INPUT RECORDS ->
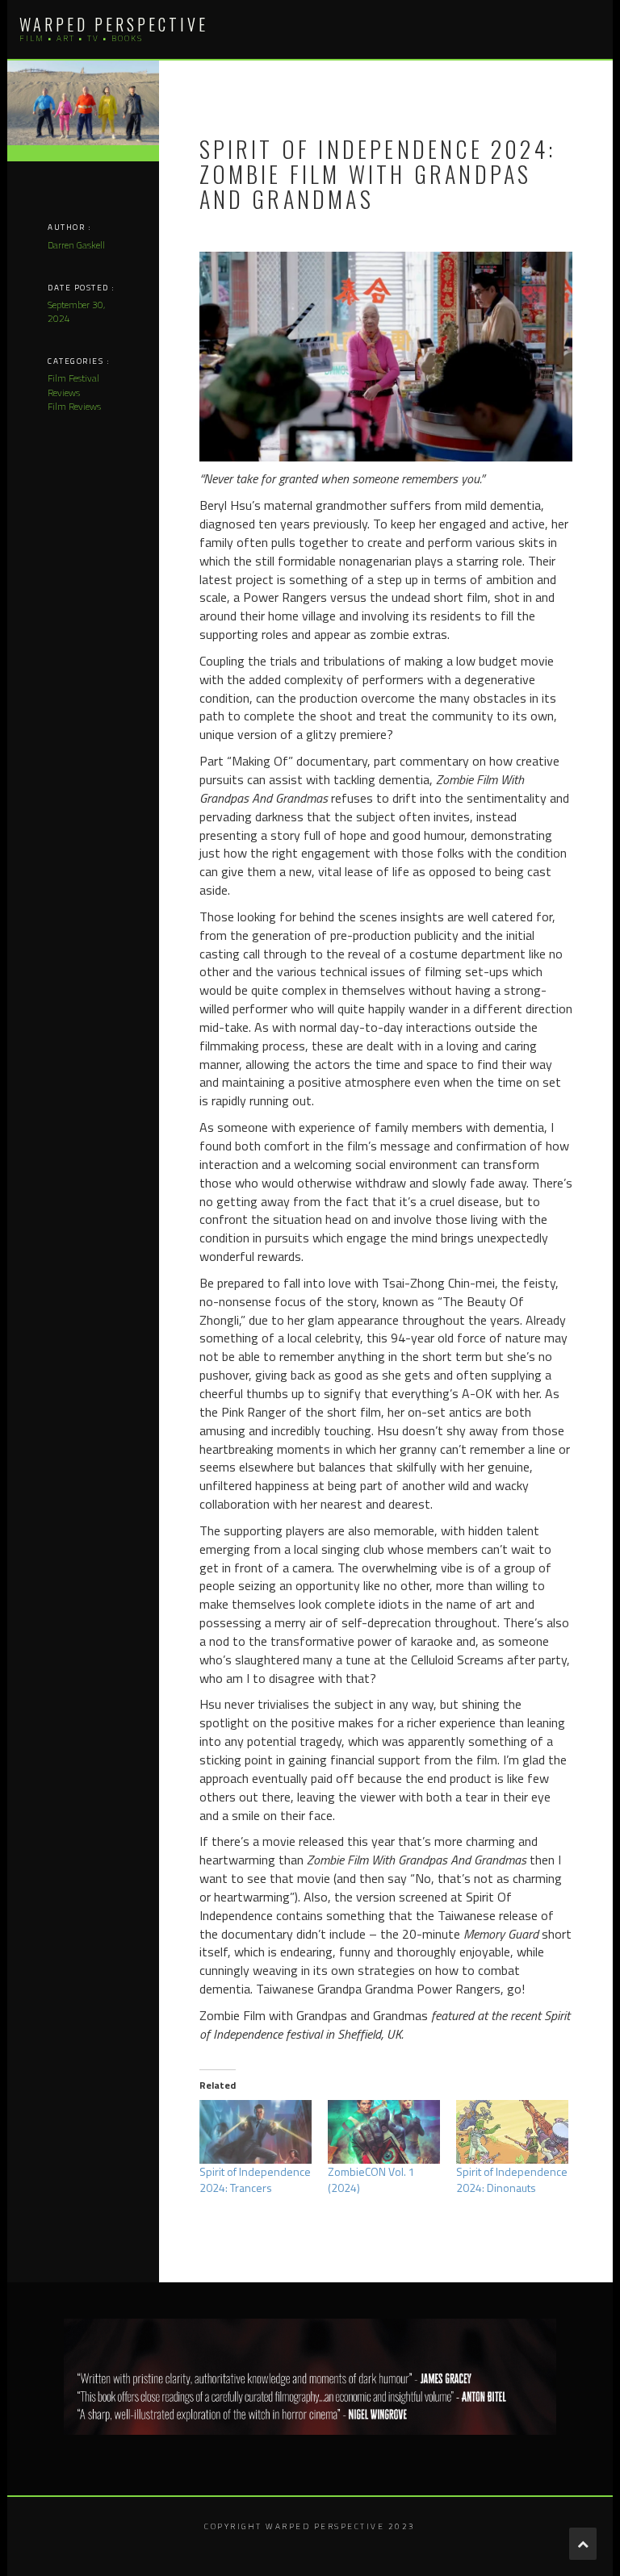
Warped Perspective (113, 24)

* * *

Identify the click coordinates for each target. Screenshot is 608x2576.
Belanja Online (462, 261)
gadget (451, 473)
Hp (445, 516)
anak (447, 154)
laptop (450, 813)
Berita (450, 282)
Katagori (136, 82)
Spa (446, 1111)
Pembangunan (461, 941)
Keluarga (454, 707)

EXERCISE ->
Word for word, restate the lines of the listing above starting at the line with "Hp (445, 516)" and ending at the line with "Keluarga (454, 707)", and nothing outside them.

ANSWER TO THE PROBLEM ->
Hp (445, 516)
anak (447, 154)
laptop (450, 813)
Berita (450, 282)
Katagori (136, 82)
Spa (446, 1111)
Pembangunan (461, 941)
Keluarga (454, 707)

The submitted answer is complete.